The inaugural World Series of Poker was held in 1970 at Binion’s Horseshoe in Las Vegas, NV, and Addington was alongside all his contemporaries for those historic festivities. Addington never did grasp the brass ring of a WSOP bracelet, but he does hold a record that will probably never be equaled; from 1972 to 1976, he made the final table of the $10,000 Championship Event and, in 1978 and 1979, he would pull off the feat. That total of seven Championship Event final tables in eight years will never be done again.

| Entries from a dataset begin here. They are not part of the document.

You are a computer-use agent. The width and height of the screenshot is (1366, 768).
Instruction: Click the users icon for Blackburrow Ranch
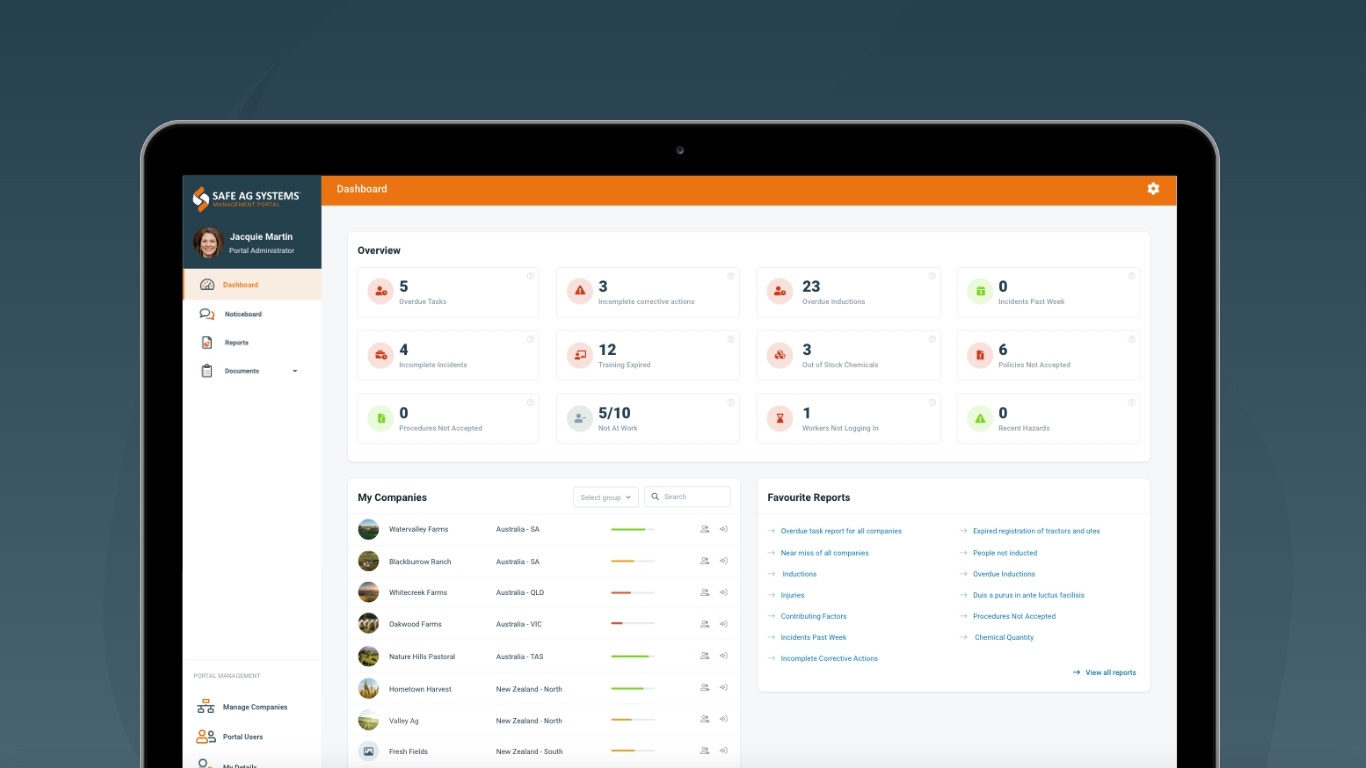tap(705, 561)
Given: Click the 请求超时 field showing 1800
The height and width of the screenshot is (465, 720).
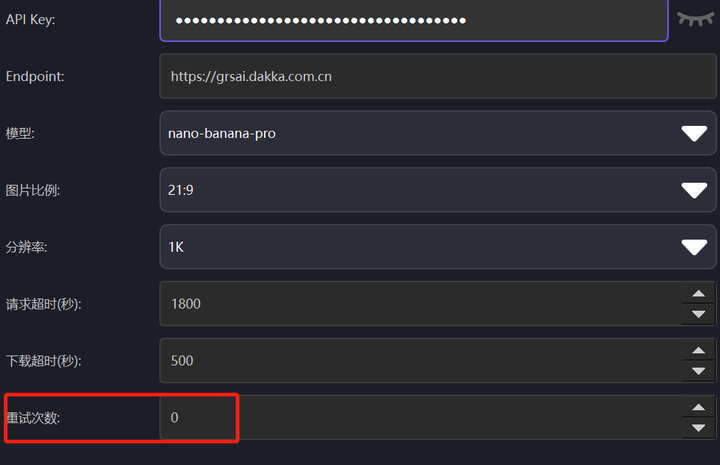Looking at the screenshot, I should coord(421,304).
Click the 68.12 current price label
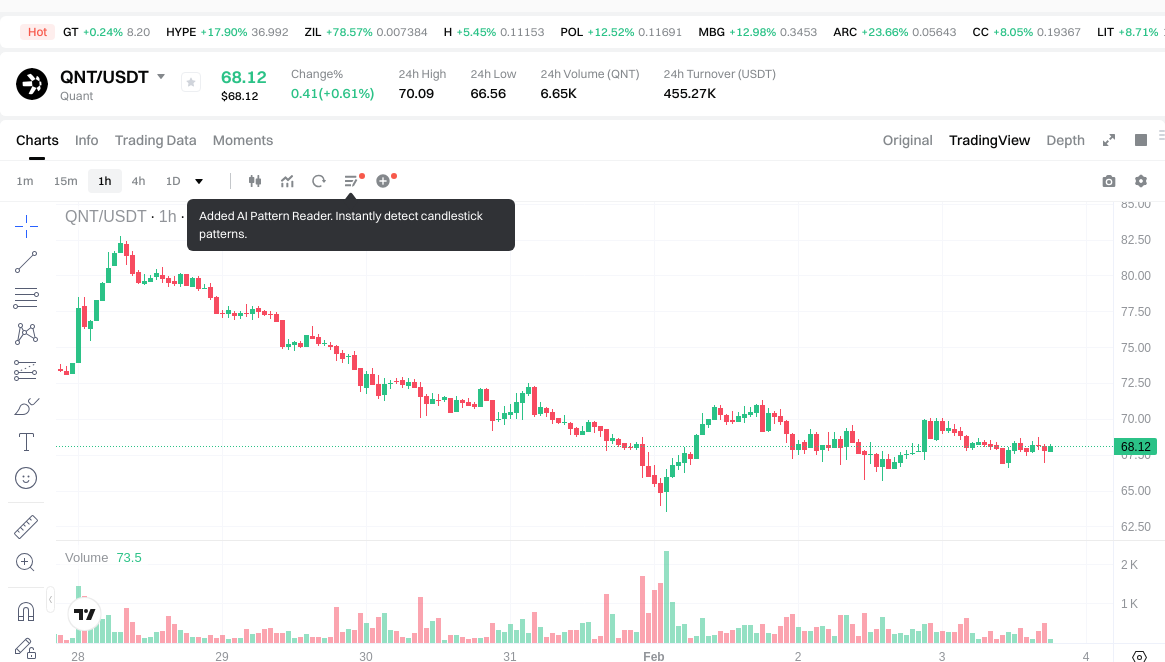This screenshot has width=1165, height=662. click(1136, 447)
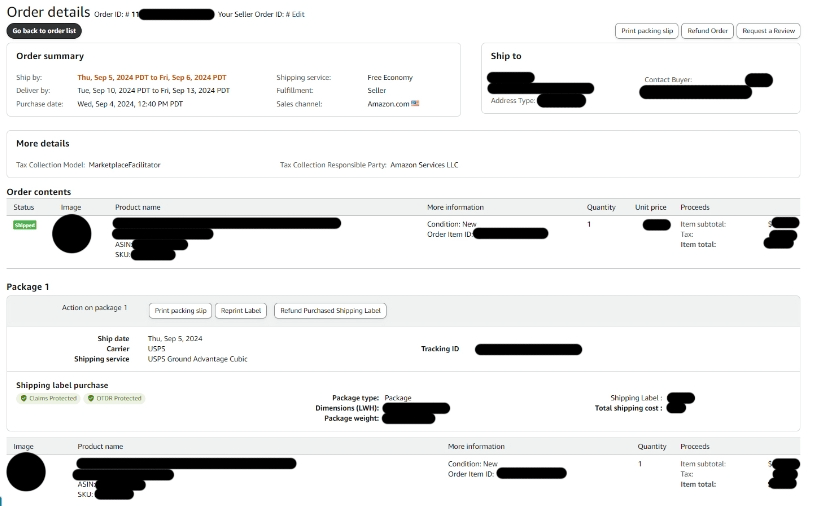Click USPS Ground Advantage Cubic service text

pyautogui.click(x=197, y=358)
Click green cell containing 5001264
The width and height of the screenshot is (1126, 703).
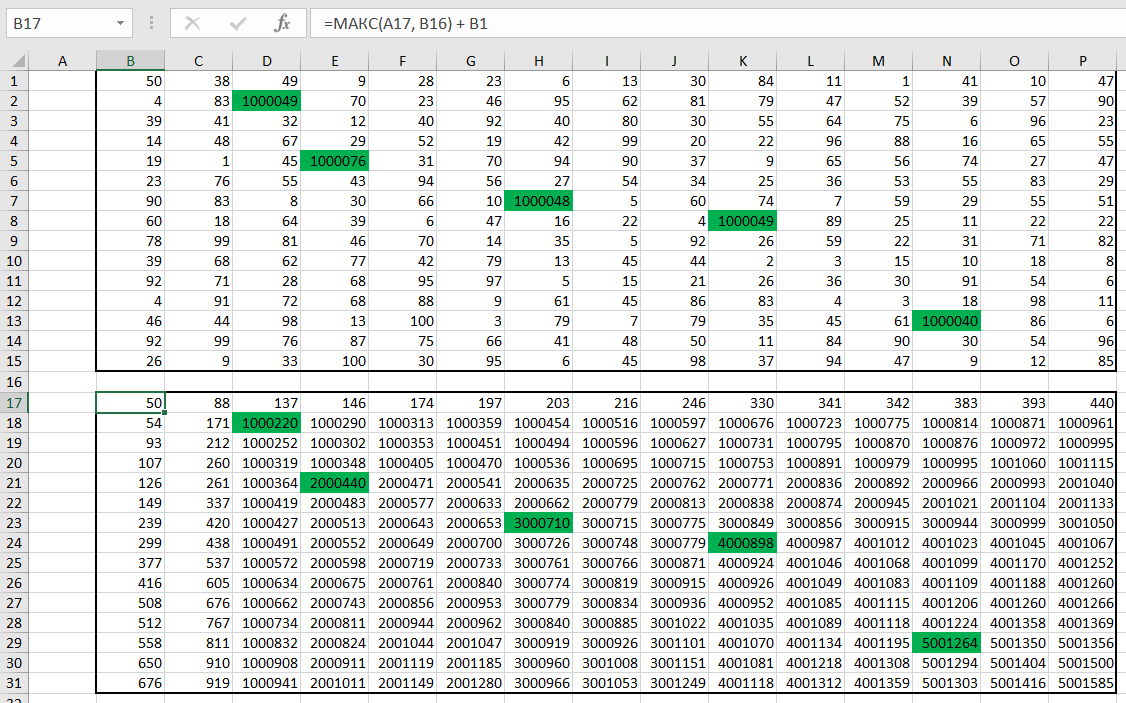[946, 643]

Tournament poker was not where Addington made his money, however. Long a cash game specialist, Addington was more apt to take players’ money there than on the tournament felt. According to the Hendon Mob database, Addington made $162,350 from tournament play, but he easily made ten times that in his career in cash game settings.
A Fine Second Act
Addington was not consumed by poker in his colorful life. In the Eighties, the man known as “Dandy” for the fashionable attire he donned at the tables would actually leave the game of poker and enter the business arena. Addington was phenomenally successful in this endeavor also, creating businesses that varied from the oil and gas industries to chemical manufacturing, and deriving plant-based medicines for both animals and humans.
There was one more moment in the spotlight for “Dandy” regarding poker, however. In 2005, Addington was inducted into the Poker Hall of Fame alongside former Binion’s Horseshoe operator Jack Binion (the son of Benny). He made a triumphant return to Las Vegas to compete at the WSOP that year, but he did not fare well; his last noted cash on the Hendon Mob was in 1990 at the Hall of Fame Poker Classic at Binion’s.
Addington is survived by his son, Brett; granddaughter, Elia; daughter-in-law, Antoinette; his wife, Judy, and sister, Karen. Poker News Daily passes along our condolences to the family of Crandell Addington and the friends who cherish his memory.